A RAZÃO OU NÃO‐RAZÃO DESTE TEMPO 

Ao conceber uma ideia, o espírito exerce a função de elaboração e de combinação, pela qual descobre e afirma as diversas relações que ligam as ideias entre si e com os respectivos objectos. Esta função do espírito compreende duas operações, que se chamam juízo e raciocínio. Podemos distinguir três ordens de princípios e, por conseguinte, três domínios da inteligência.

Razão teórica – A razão teórica ou especulativa é a razão enquanto se exerce no domínio da verdade pura. Fornece os princípios directivos do conhecimento, que estabelecem a ordem nos nossos pensamentos. S. Tomás chama-a: habitus principiorum speculabilium. O seu objectivo adequado é a verdade absoluta.(Razão enquanto nos fornece os princípios directivos do conhecimento)
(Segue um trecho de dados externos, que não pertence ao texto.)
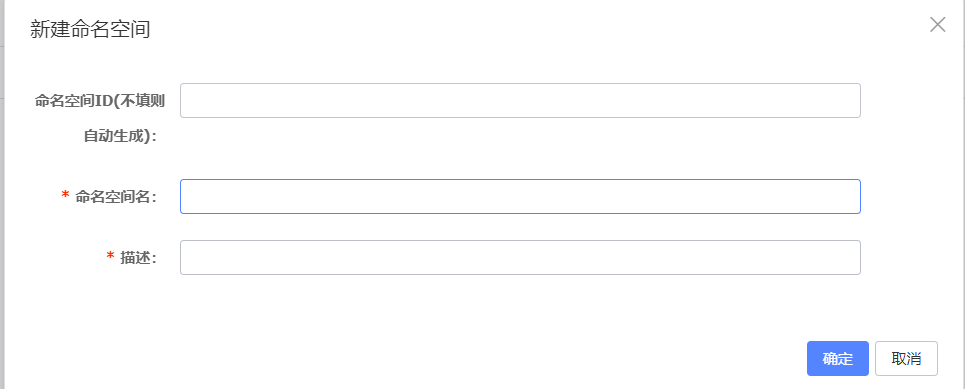Screen dimensions: 965x389
Task: Close the 新建命名空间 dialog with X
Action: tap(937, 25)
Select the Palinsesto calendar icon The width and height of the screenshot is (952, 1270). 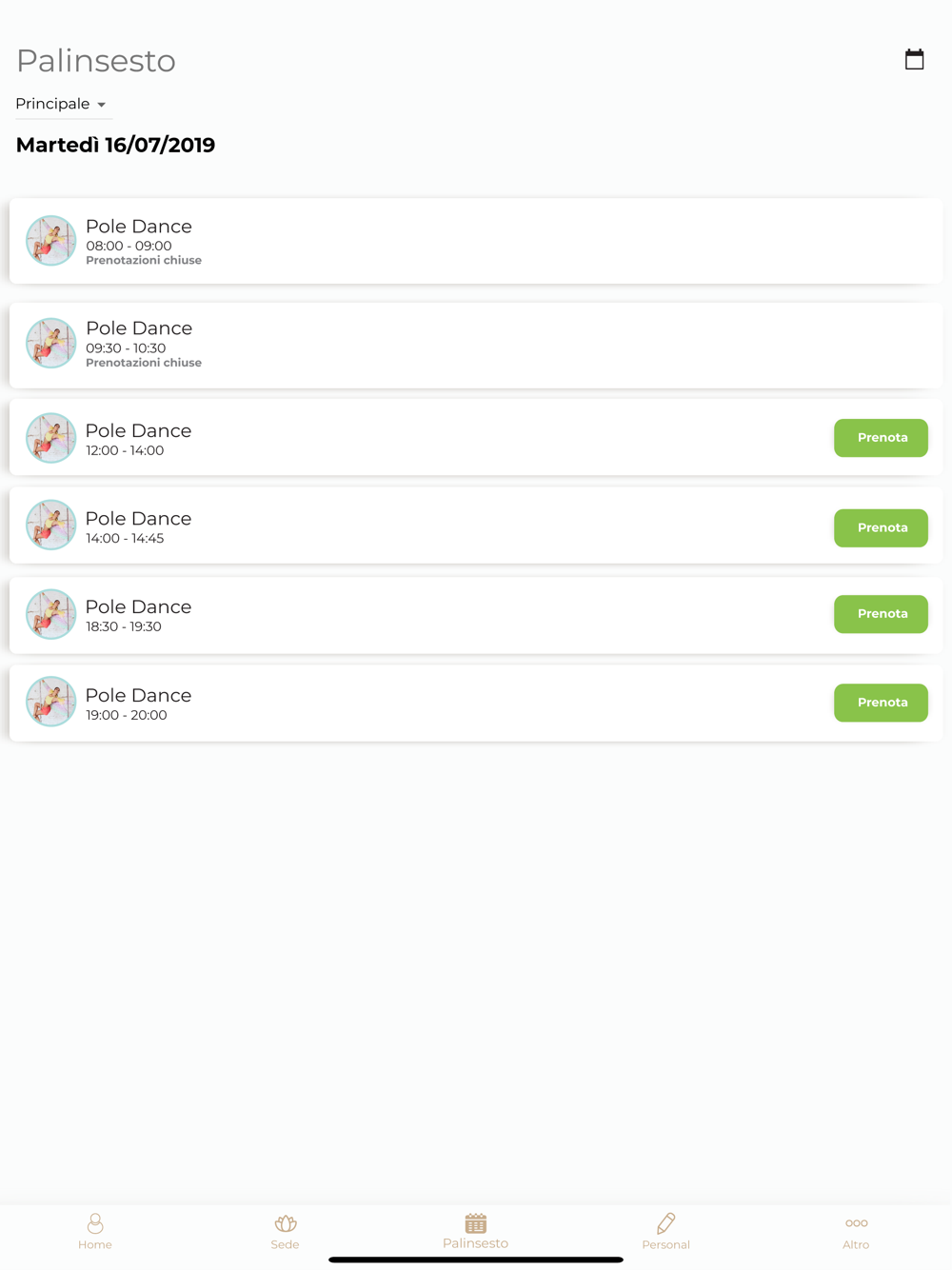click(x=476, y=1222)
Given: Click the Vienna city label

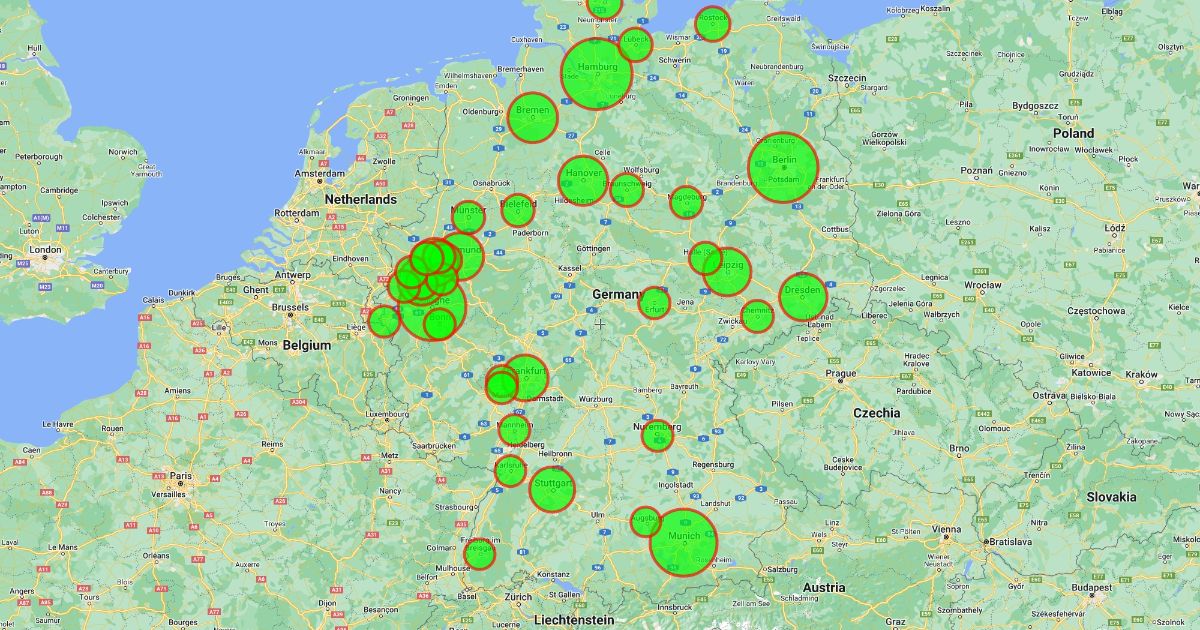Looking at the screenshot, I should click(x=944, y=529).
Razão prática - A razão prática é a razão enquanto se exerce no domínio da moralidade com o nome de consciência moral. Vê a obrigação que nos assiste de querer o bem, e fornece assim os princípios directivos do proceder moral, que põem ordem na vida. S. Tomás chama-a habitus naturalis principiorum operabilium. O seu objecto adequado é o bem e a justiça absolutos.(Esta razão constitui o o objecto da moral).
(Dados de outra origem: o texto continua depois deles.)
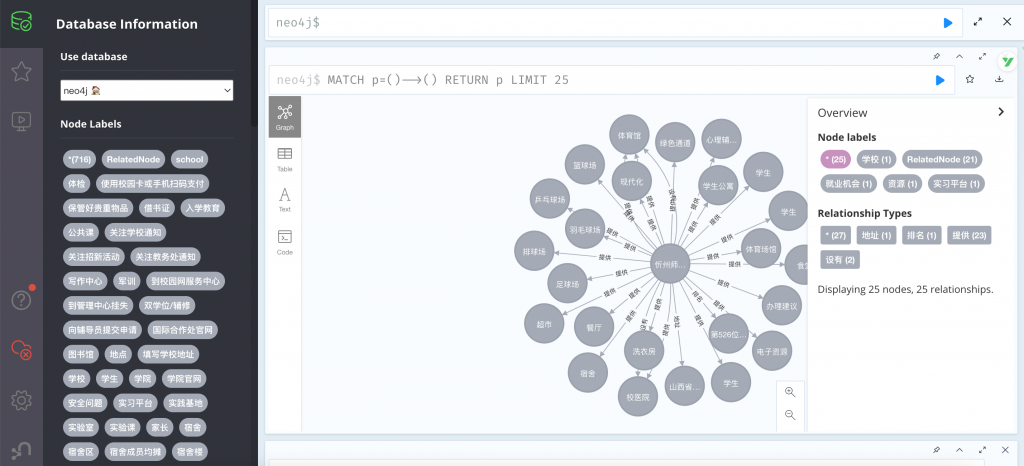1024x466 pixels.
Task: Open the Database Information sidebar icon
Action: pyautogui.click(x=21, y=20)
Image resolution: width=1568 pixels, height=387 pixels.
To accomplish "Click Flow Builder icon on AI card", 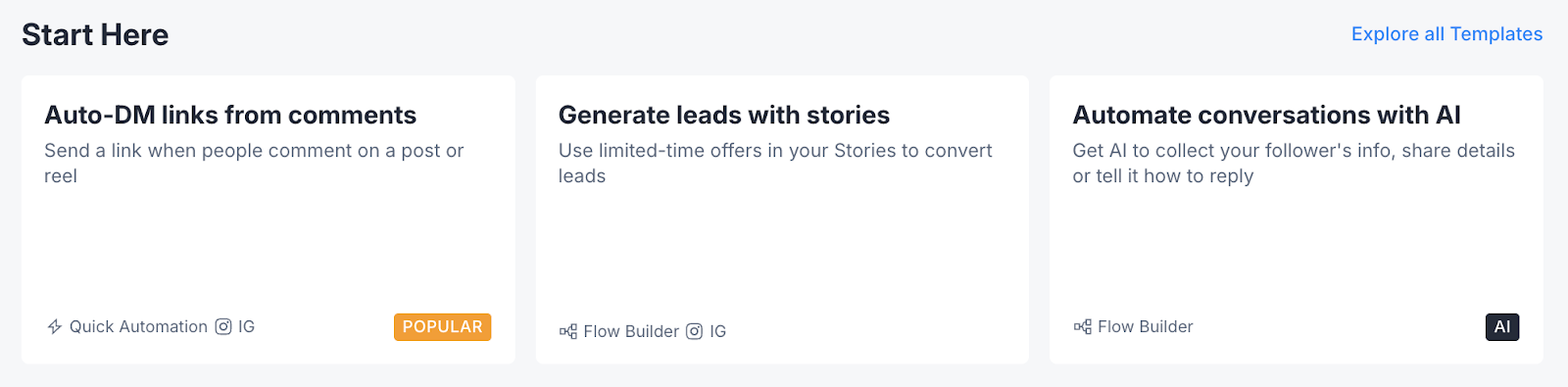I will click(x=1083, y=326).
Razão estética – Finalmente a razão estética é a razão enquanto se exer ce no domínio da beleza com o nome de gosto. Fornece os princípios directivos da concepção artística. O seu objecto adequado é a beleza absoluta. (Beleza e arte).

RAZÃO E RACIOCÍNIO:

A razão pode atingir as essências e as relações necessárias de duas maneiras:

a) – Imediatamente – com acto directo, quando se trata das verdades primeiras, dos princípios de evidência imediata e das relações evidentes por si mesmas.

b) Mediatamente – por via de raciocínio, quando se trata de relações mais ou menos distantes e não evidentes por si mesmas.

O raciocínio não é pois faculdade diferente, mas modo especial de operação da razão, uma razão que se procura e desenvolve. Daí o parentesco que existe entre as palavras razão e raciocínio, ratio et ratiocinatio.

Não será difícil encontrar máximas como, esta de Kant: «O homem jamais deve ser considerado um fim, permanecerá sempre um fim para si próprio», ou esta de Platão: «A ignorância é o maior dos males», ou citar os dez mandamentos e todos os grandes pensamentos filosóficos; contudo, para verdadeiramente os compreendermos e deles nos apropriarmos, requer-se mais do que a inteligência, requer-se a razão.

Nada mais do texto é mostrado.